* What is needed: Find the line with "Task: Open the Learn dropdown menu" in the entries below. Repeat it, every following line, and the line with "540x218 pixels.", exactly and with nothing added.

##### Supplied material

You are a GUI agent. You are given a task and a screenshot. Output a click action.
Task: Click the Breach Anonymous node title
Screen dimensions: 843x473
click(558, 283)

##########
##### Supplied material

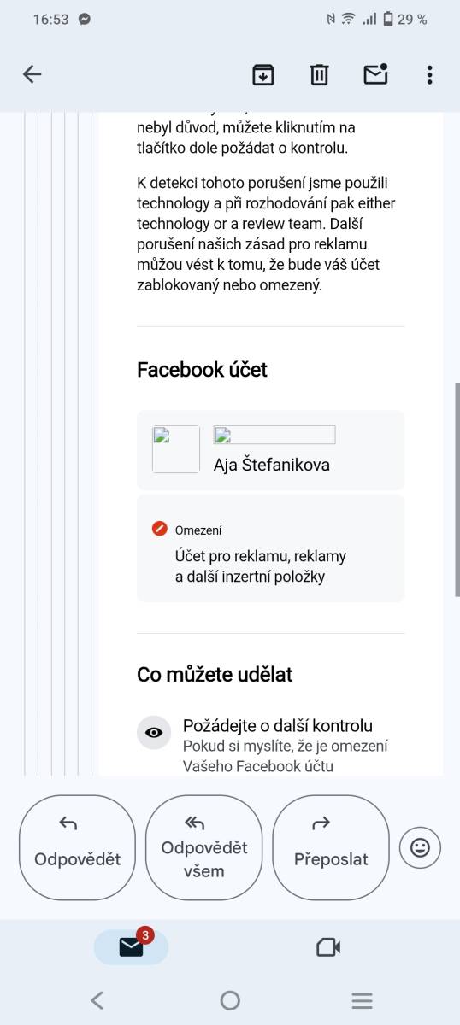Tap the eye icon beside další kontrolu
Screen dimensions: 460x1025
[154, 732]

##########
##### Supplied material

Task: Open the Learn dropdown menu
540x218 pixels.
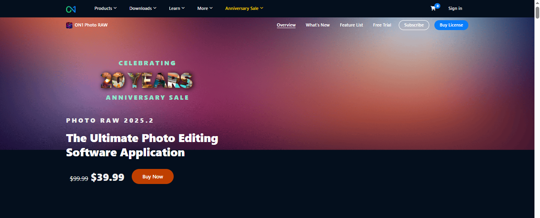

##########

* Solution to the problem:
Task: Open the Learn dropdown menu
540x218 pixels.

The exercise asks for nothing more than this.